Edible Toronto Magazine is locally owned
and proudly Canadian
 
IN VINO VERITAS AT CHATEAU DES CHARMES
inVinoVeritas

BY MARY LUZ MEJIA
Photographs courtesy of Château des Charmes

People who share a love of Canadian wines might start a conversation about our country’s viticulture by expounding upon the joys of the but­tery Chardonnay or the black-­cherry-­nuanced Cabernet Sauvignon that are produced in the Niagara region. It might have been a different story, however, had it not been for the passion and perseverance of industry visionaries like Paul Bosc.

This affable Canadian wine-­industry maverick, along with his son Paul­-André, sat down to talk wine with me on an early spring after­noon. Before we began our discussion, Paul­-André, who is the winery’s vice-­president, marketing and administration, uncorked a chilled bot­tle of Château des Charmes’ recently released 2005 Rosé Sparklng Wine as a toast to his wife Michèle’s birthday. Made using half Chardonnay and half Pinot Noir grapes in the méthode traditionnelle style of Cham­pagne, the elegant Rosé Brut is a testament to what so many said could never be done in the Niagara region.
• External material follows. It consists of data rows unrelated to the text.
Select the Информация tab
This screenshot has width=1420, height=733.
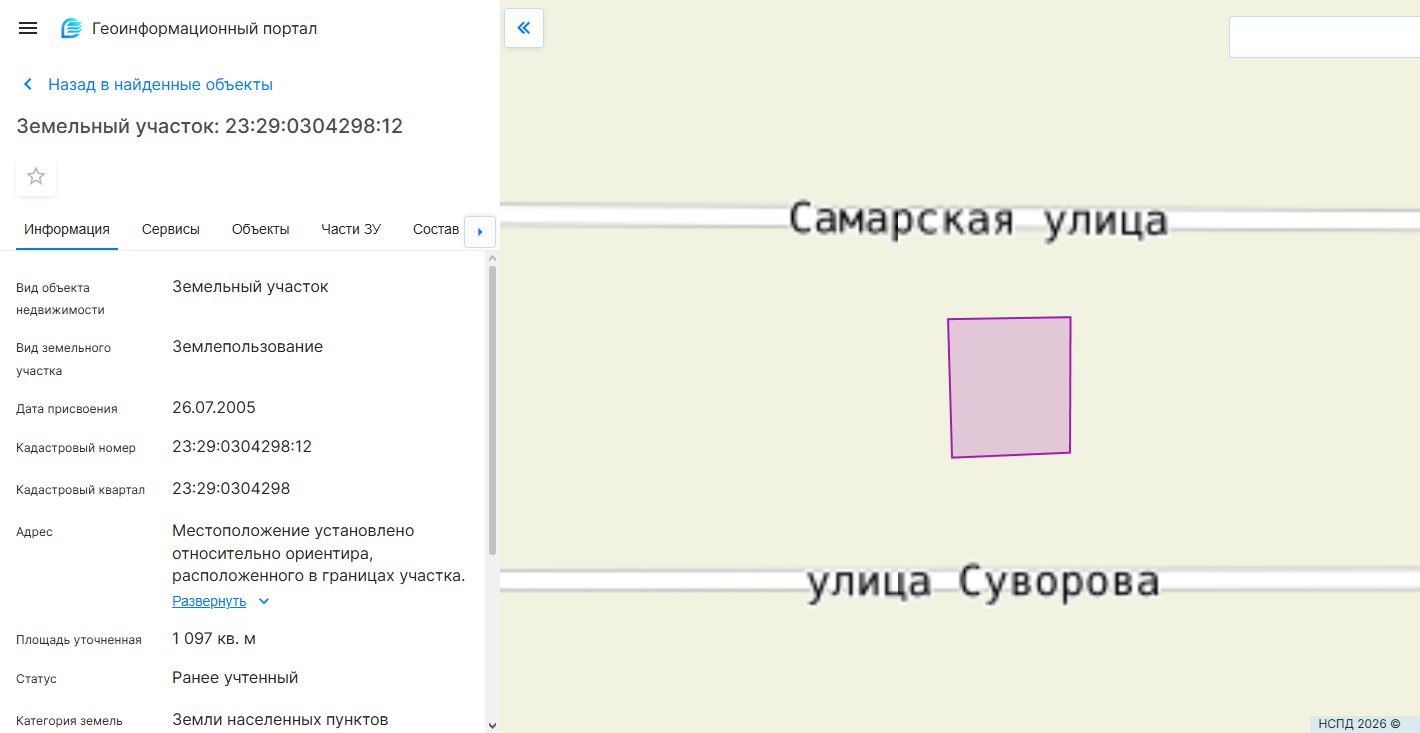(67, 229)
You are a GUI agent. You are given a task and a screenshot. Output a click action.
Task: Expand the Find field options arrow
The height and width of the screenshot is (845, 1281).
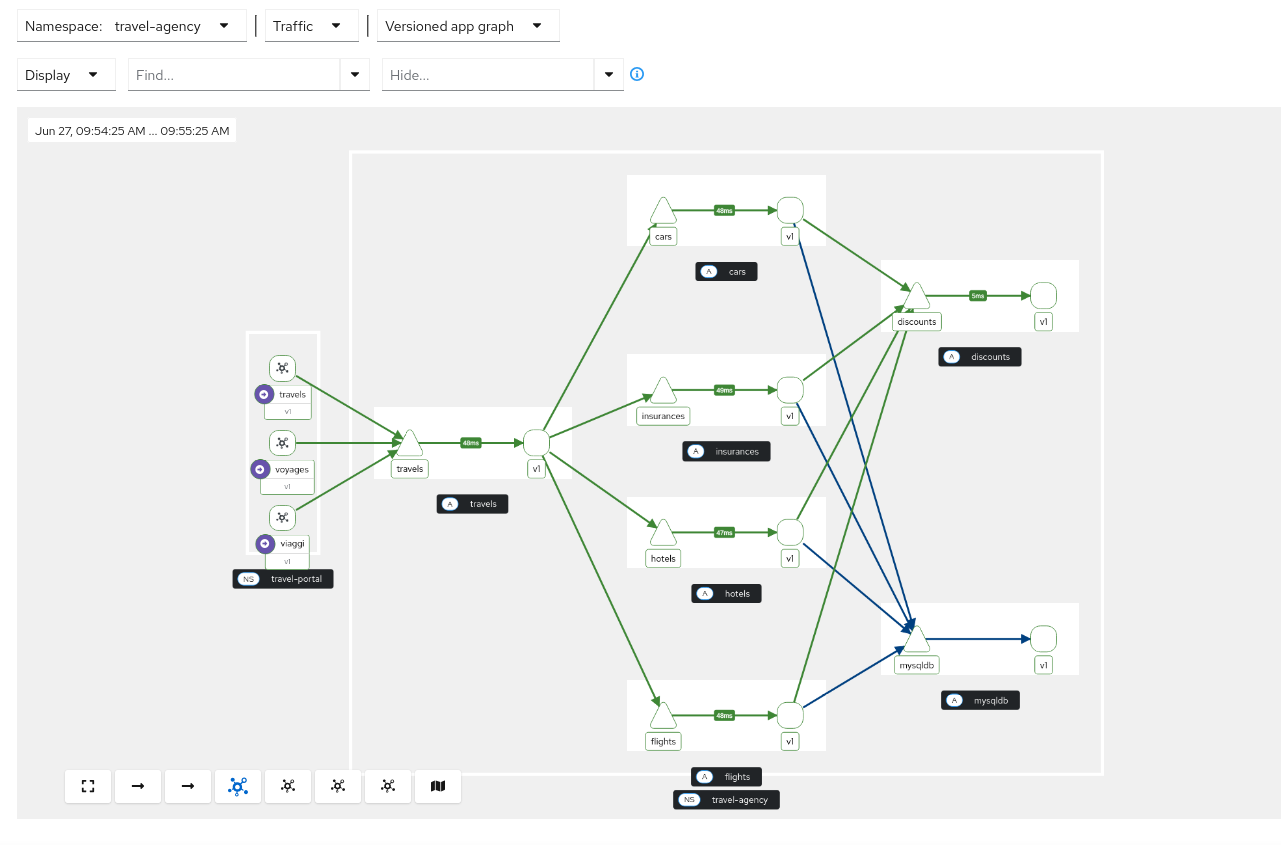[x=355, y=74]
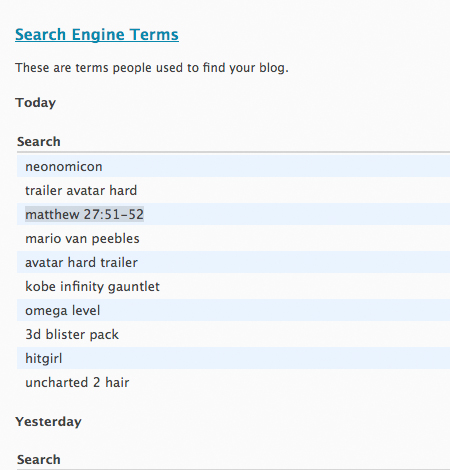Click the word Search in the title link
Screen dimensions: 450x470
pos(40,35)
Before local experts were proved wrong, and long before the award­-winning vineyard we now know as Château des Charmes existed, the Bosc family’s intense connection with all things from the vine was planted in Algeria. Bosc grew up in the midst of his great-­great­-grandfather’s vineyard, learning about the soil, the European grape va­rieties that were planted, and the wines they produced. He studied oenology and viticulture at a nearby school before enrolling in the pres­tigious program at the Université de Bourgogne in Dijon, France.
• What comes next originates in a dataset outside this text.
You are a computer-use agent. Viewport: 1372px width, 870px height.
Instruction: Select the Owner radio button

“The professors were of a higher calibre there and you could see in them a real love of wine. In Burgundy, it’s in their blood! And they taught us to believe in science,” Bosc says, adding with a smile, “One of the comments of our chemistry professor, who was a real SOB, was, ‘We’re giving you the diploma today, but if you think you know every­thing, it’s far from the truth. What we’re giving you here is the oppor­tunity to get a job. And you take it from there.’ That’s always stayed with me and that’s what I did.”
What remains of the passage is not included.